Exercise:
Return the data below exactly, but only from the line containing "Where should I click to: Click the unprocessed" through the line containing "Given: Open the", with both of those lines included.

The data:
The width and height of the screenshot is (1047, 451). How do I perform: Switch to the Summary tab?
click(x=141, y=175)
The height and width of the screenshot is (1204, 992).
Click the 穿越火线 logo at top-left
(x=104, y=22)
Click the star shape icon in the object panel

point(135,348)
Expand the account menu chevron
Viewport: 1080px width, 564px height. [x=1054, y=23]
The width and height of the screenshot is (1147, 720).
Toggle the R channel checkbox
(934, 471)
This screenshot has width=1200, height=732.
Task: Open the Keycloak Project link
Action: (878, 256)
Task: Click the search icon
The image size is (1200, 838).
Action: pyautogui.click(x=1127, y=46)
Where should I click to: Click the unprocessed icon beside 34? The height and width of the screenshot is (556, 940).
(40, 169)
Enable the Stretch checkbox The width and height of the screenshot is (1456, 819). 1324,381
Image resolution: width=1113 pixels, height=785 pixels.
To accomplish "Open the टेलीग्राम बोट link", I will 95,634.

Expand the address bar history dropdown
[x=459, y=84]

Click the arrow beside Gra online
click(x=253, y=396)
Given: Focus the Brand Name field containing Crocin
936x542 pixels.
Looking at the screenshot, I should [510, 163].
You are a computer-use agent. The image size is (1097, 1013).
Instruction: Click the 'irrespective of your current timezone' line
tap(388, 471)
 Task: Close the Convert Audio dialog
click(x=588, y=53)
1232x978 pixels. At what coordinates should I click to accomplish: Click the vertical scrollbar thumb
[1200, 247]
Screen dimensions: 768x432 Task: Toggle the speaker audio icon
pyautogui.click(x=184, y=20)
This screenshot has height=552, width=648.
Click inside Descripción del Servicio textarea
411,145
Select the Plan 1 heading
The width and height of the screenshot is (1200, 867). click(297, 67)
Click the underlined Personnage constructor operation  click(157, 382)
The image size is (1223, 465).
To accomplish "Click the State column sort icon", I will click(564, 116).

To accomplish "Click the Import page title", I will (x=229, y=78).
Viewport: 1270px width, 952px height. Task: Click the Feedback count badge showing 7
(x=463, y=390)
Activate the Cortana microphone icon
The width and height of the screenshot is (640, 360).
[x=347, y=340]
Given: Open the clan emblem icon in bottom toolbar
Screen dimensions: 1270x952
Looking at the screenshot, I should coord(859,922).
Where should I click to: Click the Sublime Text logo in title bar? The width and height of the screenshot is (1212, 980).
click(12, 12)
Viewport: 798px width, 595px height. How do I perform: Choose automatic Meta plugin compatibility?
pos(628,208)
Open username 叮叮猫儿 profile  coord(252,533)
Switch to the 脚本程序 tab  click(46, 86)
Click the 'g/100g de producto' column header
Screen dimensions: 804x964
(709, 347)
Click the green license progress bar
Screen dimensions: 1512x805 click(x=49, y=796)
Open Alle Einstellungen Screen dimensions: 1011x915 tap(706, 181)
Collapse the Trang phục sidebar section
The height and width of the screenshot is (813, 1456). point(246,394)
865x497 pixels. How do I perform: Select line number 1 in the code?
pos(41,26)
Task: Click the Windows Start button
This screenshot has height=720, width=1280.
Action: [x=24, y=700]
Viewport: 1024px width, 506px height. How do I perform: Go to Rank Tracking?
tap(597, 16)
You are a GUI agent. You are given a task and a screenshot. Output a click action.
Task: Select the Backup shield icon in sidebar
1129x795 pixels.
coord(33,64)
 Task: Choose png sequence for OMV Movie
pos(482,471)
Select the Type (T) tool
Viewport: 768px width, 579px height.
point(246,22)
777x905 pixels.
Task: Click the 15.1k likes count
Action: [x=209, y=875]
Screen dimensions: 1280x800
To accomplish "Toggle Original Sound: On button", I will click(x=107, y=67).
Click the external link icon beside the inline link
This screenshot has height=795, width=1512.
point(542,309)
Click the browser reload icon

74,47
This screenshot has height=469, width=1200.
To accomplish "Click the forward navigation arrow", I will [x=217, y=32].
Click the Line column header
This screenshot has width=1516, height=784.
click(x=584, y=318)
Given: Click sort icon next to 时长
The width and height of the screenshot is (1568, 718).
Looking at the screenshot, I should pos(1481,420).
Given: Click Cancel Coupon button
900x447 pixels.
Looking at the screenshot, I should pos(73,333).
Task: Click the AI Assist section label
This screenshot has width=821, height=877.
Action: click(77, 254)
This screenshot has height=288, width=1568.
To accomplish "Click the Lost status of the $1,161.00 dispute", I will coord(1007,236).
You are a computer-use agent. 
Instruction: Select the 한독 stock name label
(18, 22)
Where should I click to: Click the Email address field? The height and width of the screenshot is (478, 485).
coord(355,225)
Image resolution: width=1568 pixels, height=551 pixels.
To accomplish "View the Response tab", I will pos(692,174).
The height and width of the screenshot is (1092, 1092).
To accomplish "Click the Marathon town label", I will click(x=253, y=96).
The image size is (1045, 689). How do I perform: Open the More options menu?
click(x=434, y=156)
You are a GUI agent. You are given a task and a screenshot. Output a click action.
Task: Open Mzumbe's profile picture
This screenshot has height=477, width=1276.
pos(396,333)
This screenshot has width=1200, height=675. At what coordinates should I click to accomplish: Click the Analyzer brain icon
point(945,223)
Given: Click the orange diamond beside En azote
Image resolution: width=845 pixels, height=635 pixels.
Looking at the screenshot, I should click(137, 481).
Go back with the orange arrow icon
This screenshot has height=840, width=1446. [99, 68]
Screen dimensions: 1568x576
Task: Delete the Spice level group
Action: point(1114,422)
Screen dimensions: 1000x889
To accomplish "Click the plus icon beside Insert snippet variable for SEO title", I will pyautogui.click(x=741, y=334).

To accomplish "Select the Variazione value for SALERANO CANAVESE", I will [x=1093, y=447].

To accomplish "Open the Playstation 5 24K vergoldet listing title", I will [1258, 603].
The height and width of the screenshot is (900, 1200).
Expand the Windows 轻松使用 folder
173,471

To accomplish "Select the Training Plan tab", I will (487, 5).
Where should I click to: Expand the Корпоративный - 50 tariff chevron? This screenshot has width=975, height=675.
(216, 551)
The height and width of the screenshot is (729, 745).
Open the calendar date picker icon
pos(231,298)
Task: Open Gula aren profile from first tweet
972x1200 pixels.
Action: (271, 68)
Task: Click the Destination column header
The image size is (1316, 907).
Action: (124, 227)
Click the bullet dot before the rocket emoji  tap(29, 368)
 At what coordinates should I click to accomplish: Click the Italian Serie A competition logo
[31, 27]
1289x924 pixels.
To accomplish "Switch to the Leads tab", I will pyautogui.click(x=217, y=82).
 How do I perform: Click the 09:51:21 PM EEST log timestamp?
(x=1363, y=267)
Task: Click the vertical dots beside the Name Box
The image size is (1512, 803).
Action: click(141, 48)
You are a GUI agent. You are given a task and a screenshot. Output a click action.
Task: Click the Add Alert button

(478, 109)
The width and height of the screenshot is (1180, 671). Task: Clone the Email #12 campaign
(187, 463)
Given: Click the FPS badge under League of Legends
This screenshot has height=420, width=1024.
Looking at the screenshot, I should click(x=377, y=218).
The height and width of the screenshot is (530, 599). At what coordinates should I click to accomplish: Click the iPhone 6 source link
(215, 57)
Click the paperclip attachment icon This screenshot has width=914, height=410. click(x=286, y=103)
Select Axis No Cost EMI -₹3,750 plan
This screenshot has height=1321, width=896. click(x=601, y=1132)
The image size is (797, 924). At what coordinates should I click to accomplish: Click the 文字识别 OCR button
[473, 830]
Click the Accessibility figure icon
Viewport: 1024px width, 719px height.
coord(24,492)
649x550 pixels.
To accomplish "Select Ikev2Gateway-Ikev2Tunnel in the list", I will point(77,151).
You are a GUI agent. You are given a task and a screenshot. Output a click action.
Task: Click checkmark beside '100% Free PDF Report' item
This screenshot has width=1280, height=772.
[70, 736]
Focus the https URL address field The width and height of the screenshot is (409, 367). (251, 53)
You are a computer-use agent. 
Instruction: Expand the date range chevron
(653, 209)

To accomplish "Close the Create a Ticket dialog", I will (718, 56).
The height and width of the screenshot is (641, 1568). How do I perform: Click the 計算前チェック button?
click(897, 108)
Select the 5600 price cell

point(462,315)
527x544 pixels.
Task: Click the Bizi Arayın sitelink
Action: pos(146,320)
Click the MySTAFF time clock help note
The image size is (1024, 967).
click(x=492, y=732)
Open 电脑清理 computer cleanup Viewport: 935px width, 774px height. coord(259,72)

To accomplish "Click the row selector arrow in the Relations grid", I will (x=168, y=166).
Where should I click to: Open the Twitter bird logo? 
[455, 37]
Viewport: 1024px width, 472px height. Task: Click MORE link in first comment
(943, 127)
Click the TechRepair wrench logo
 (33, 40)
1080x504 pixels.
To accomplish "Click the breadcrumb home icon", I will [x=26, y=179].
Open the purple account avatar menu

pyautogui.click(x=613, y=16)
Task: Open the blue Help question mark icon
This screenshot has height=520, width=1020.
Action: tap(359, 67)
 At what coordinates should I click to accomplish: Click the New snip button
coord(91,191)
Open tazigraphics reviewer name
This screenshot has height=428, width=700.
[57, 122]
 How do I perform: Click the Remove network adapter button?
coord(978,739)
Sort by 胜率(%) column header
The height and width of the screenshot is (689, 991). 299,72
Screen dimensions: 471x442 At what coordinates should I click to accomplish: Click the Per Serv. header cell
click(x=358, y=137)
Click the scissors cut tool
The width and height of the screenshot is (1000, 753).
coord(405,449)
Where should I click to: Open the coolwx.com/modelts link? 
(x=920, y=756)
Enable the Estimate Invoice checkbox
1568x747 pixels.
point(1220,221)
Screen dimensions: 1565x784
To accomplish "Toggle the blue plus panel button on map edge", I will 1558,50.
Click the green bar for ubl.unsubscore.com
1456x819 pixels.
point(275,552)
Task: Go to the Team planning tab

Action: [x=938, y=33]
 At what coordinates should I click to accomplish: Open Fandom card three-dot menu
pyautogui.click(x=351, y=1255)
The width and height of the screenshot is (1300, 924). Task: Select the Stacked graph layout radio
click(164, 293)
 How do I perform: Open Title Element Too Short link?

Response to the task:
Where should I click to: Click the unprocessed icon beside 34? The height and width of the screenshot is (556, 940).
(40, 169)
Enable the Stretch checkbox The width and height of the screenshot is (1456, 819). 1324,381
Image resolution: width=1113 pixels, height=785 pixels.
To accomplish "Open the टेलीग्राम बोट link", I will 95,634.

Expand the address bar history dropdown
[x=459, y=84]

Click the arrow beside Gra online
click(x=253, y=396)
Given: Focus the Brand Name field containing Crocin
936x542 pixels.
Looking at the screenshot, I should [510, 163].
You are a computer-use agent. The image size is (1097, 1013).
Instruction: Click the 'irrespective of your current timezone' line
tap(388, 471)
 Task: Close the Convert Audio dialog
click(x=588, y=53)
1232x978 pixels. At what coordinates should I click to accomplish: Click the vertical scrollbar thumb
[1200, 247]
Screen dimensions: 768x432 Task: Toggle the speaker audio icon
pyautogui.click(x=184, y=20)
This screenshot has height=552, width=648.
Click inside Descripción del Servicio textarea
411,145
Select the Plan 1 heading
The width and height of the screenshot is (1200, 867). click(297, 67)
Click the underlined Personnage constructor operation  click(157, 382)
The image size is (1223, 465).
To accomplish "Click the State column sort icon", I will click(564, 116).

To accomplish "Click the Import page title", I will (x=229, y=78).
Viewport: 1270px width, 952px height. Task: Click the Feedback count badge showing 7
(x=463, y=390)
Activate the Cortana microphone icon
The width and height of the screenshot is (640, 360).
[x=347, y=340]
Given: Open the clan emblem icon in bottom toolbar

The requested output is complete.